_EXERCISE AIM:_
Leave out pictures; repeat exactly the lines from the "You are a computer-use agent." line through the last of the data below.

_TASK DATA:_
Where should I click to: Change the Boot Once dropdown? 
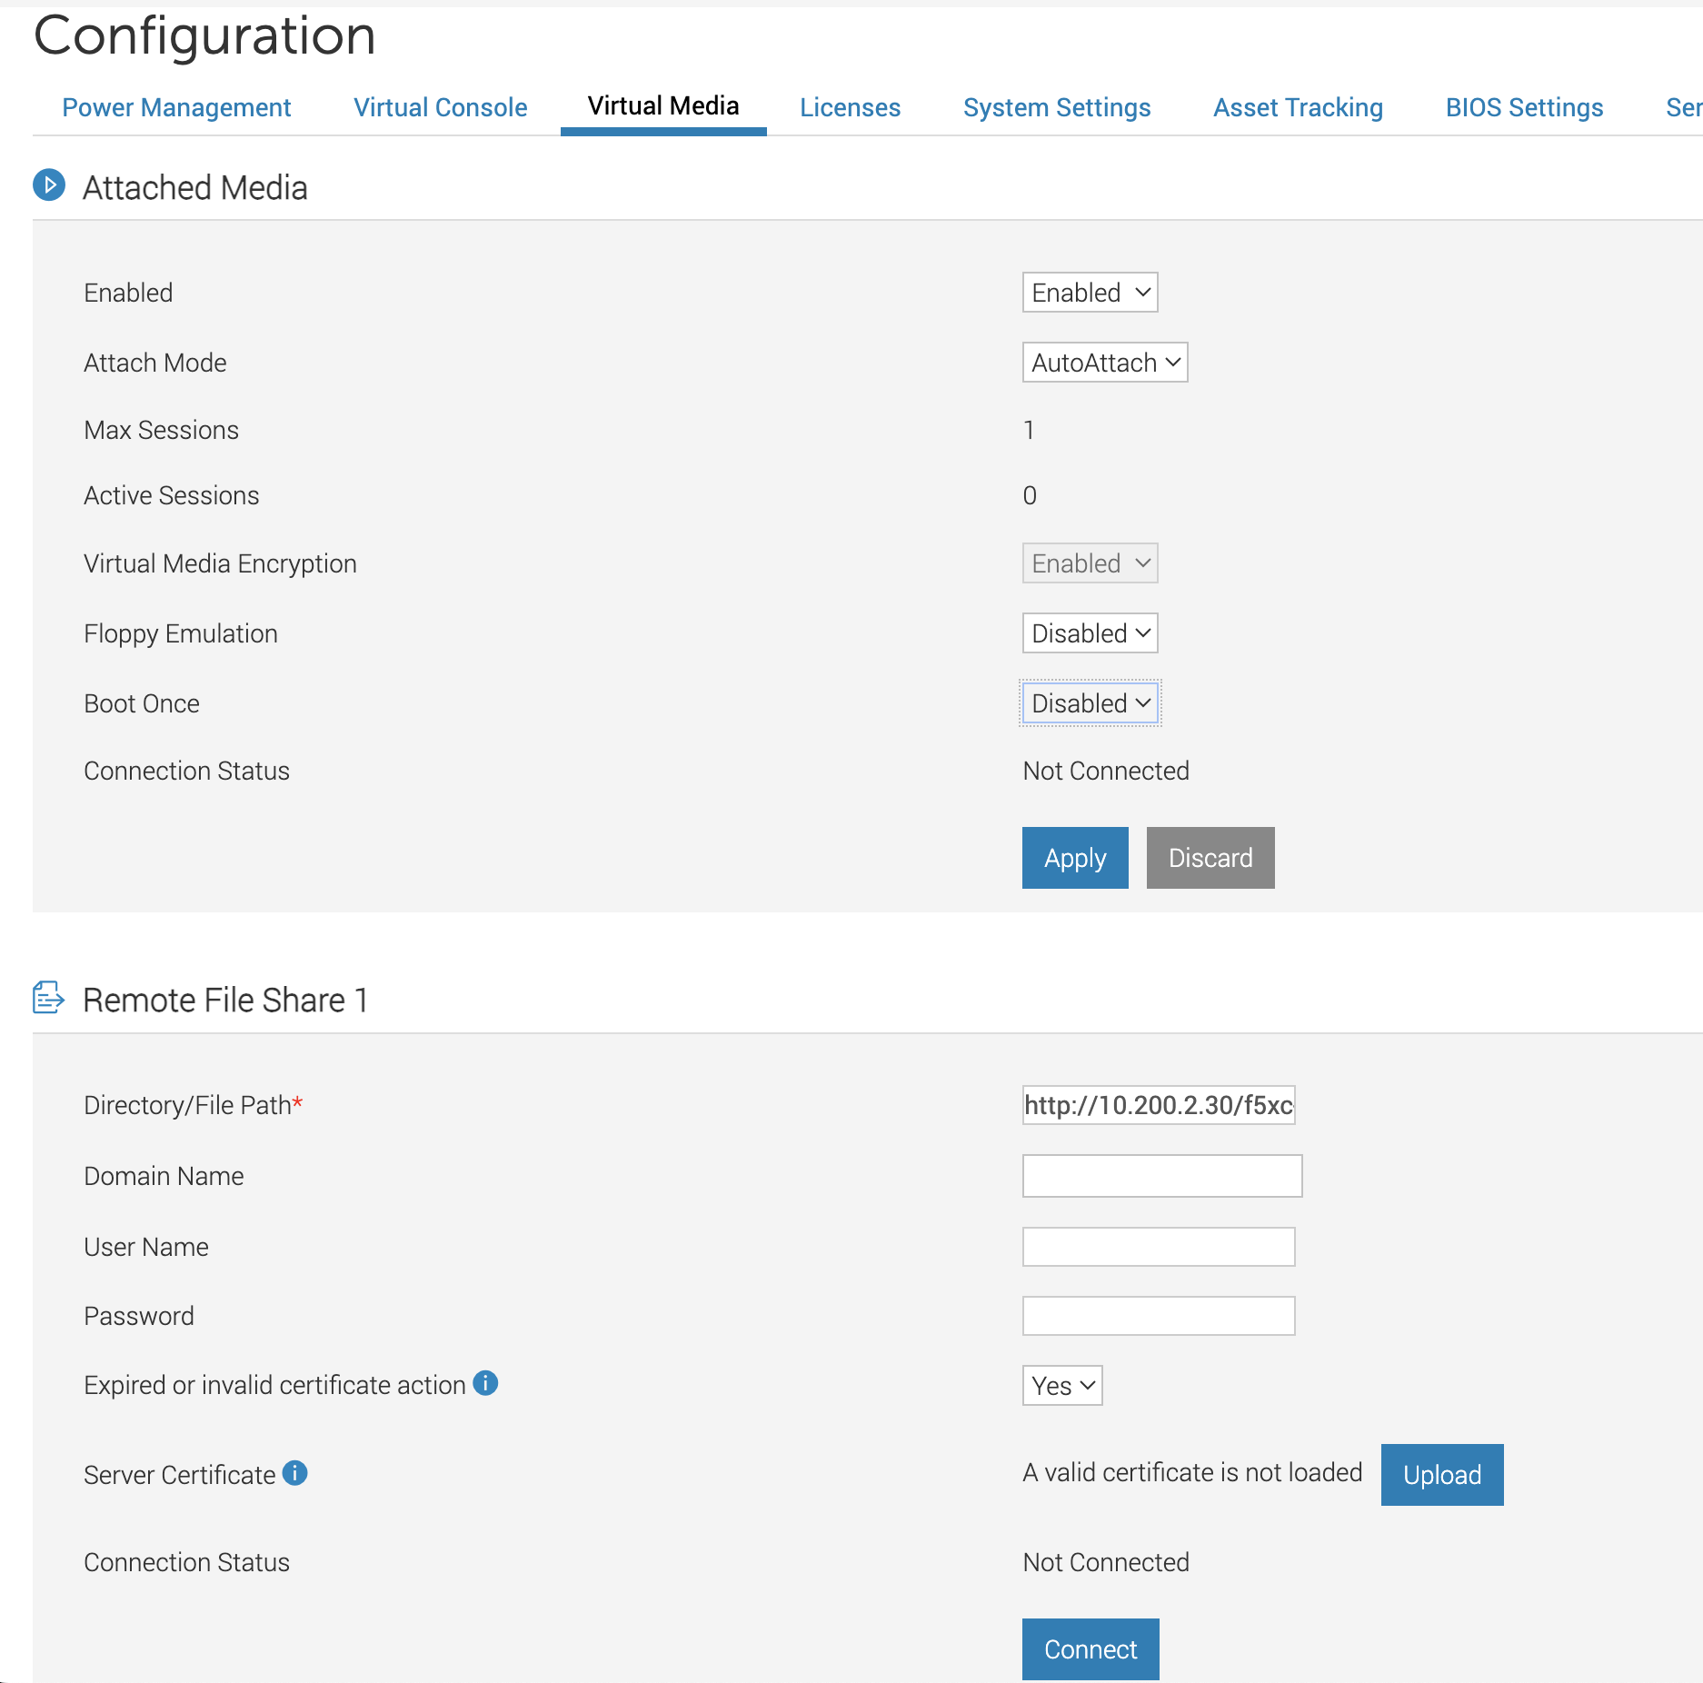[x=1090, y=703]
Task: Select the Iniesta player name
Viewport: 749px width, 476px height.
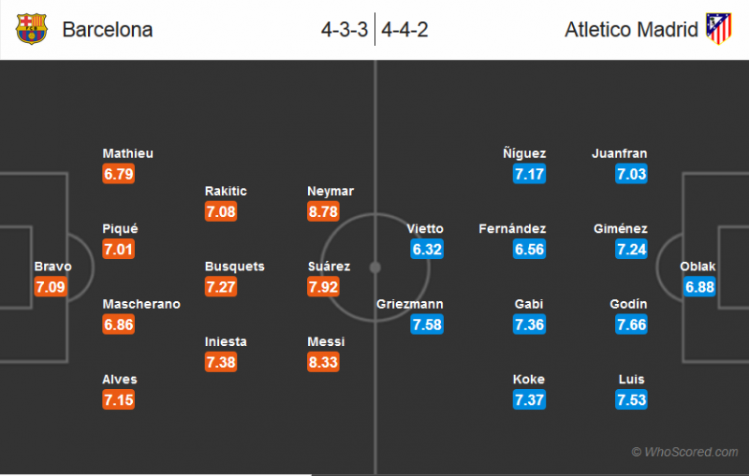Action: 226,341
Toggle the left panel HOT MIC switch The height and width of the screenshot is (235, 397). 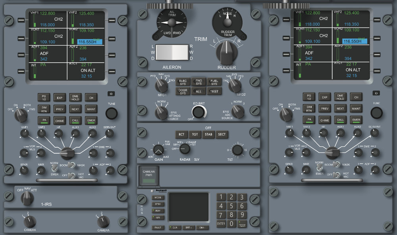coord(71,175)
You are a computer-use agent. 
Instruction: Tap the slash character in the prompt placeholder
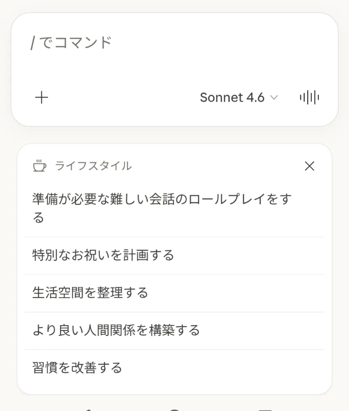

_RESPONSE TO THIS EXERCISE:_
You are a computer-use agent. 
Instruction: Tap the slash character in the prompt placeholder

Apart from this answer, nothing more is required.